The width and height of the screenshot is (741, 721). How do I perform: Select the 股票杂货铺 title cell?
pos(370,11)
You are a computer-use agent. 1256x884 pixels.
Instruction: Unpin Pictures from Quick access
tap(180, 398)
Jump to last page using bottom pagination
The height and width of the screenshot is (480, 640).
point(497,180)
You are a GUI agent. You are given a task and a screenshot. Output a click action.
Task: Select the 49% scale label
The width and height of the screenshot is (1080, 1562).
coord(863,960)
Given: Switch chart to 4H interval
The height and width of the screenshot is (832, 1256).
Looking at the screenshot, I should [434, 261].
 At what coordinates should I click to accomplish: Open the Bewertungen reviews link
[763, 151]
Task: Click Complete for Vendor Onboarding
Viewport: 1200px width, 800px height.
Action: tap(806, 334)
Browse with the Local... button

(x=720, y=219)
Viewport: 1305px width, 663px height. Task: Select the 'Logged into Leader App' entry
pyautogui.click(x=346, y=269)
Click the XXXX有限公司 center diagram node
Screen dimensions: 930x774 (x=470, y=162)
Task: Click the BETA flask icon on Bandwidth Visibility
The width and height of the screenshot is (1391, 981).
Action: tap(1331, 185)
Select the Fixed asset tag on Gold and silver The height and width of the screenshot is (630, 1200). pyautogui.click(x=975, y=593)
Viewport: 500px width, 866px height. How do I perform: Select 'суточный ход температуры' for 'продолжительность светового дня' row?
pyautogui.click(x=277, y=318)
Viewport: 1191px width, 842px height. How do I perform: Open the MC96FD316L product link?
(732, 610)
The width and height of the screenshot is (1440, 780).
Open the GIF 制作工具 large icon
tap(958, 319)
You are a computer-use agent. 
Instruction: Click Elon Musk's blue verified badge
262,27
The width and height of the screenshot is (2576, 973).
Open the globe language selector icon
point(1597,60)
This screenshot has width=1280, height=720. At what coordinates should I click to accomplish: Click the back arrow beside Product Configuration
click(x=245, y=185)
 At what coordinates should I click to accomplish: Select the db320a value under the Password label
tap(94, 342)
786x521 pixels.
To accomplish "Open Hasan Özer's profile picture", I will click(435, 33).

◆ PROBLEM
Whenever the word "pixels" appears in a line of the listing, report that line.

◆ RESULT OF THIS EXERCISE
You are a computer-use agent. 1256x884 pixels.
786x521 pixels.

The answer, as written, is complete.